Taken together, the results of the two raters support concerns involving the reliability of visual inspection (DeProspero & Cohen, 1979; Fisher et al., 2003; Ninci et al., 2015). Given that both raters were college-level professors with the same level of certification, we would have expected them to produce similar conclusions based on the data. Although agreement was .87 on individual tiers and both raters adequately controlled for Type I error rate, the analysis of power shows how small differences in visual inspection between two raters may be amplified to produce different conclusions regarding the effect of an intervention. For example, the first rater had power near or above .80 for all combinations of tiers tested whereas the second rater never achieved this criterion. It is important to note that the first rater clearly demonstrates that it is possible for visual inspection to outperform the dual-criteria method. Given that the two raters had similar credentials, our results indicate that training in visual inspection needs to be further improved and systematized (e.g., Retzlaff, Phillips, Fisher, Hardee, & Fuhrman, 2020; Stewart, Carr, Brandt, & McHenry, 2007).

Our study may have produced different results if the raters had been allowed to analyze the multiple baseline graphs as a whole (rather than individual tiers) or use analysis methods that consider all tiers simultaneously (Bouwmeester & Jongerling, 2020). If two of three tiers show a clear change and the final tier is ambiguous, some practitioners and researchers may overlook this last tier. For example, Wolfe, Seaman, and Drasgow (2016) found that 35% of their raters considered that two of three tiers with clear changes was sufficient to show a functional relation in a study on the visual analysis of multiple baseline graphs. Moreover, researchers should manipulate other variables such trend and variability (e.g., DeProspero & Cohen, 1979; Kahng et al., 2010) to examine their impact in the future because these dimensions may interact with others to influence responding.

The study has some additional limitations that should be noted. First, we arbitrarily set the initial the SMD value at a mean of 3, which is considered as relatively small in single-case research (Rogers & Graham, 2008; Lanovaz et al., 2020). Because smaller changes typically have lower power, replicating our study with larger SMD values may produce different outcomes. Second, our study limited its analysis to the dual-criteria method and visual inspection. In the future, researchers may also explore other methods of data analyses to examine whether the results remain consistent (e.g., Krueger, Rapp, Ott, Lood, & Novotny, 2013; Manolov & Vannest, 2020). Third, our analyses only involved simulated data as it is impossible to measure power on nonsimulated data without delving into circular reasoning. Nevertheless, researchers could examine Type I error rate on nonsimulated data in the future (Falligant et al., 2020; Lanovaz et al., 2017).

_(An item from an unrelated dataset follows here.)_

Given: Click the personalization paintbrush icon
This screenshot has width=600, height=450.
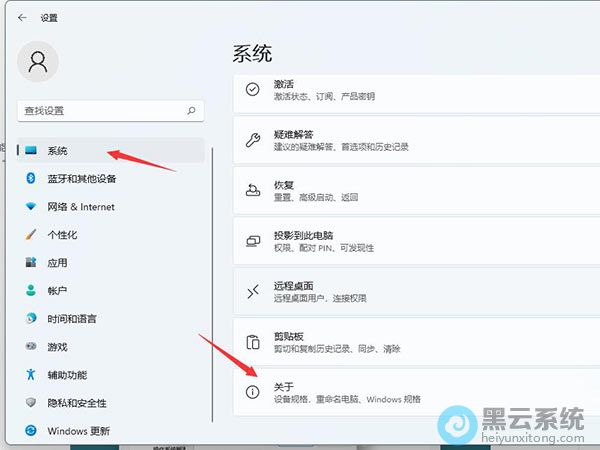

Finally, the distribution of our simulation data was limited by our choice of starting parameters (e.g., autocorrelation values, SMD), which may not perfectly represent the distribution of data in nonsimulated graphs. Until our results are replicated by an independent research team, we do not recommend that practitioners and researchers adopt a new criterion involving the analysis of multiple baseline design (e.g., requiring at least two of three tiers showing a clear change). That said, researchers and practitioners should carefully consider limitations in power when requiring all tiers of a multiple baseline design to show a clear change in their analyses.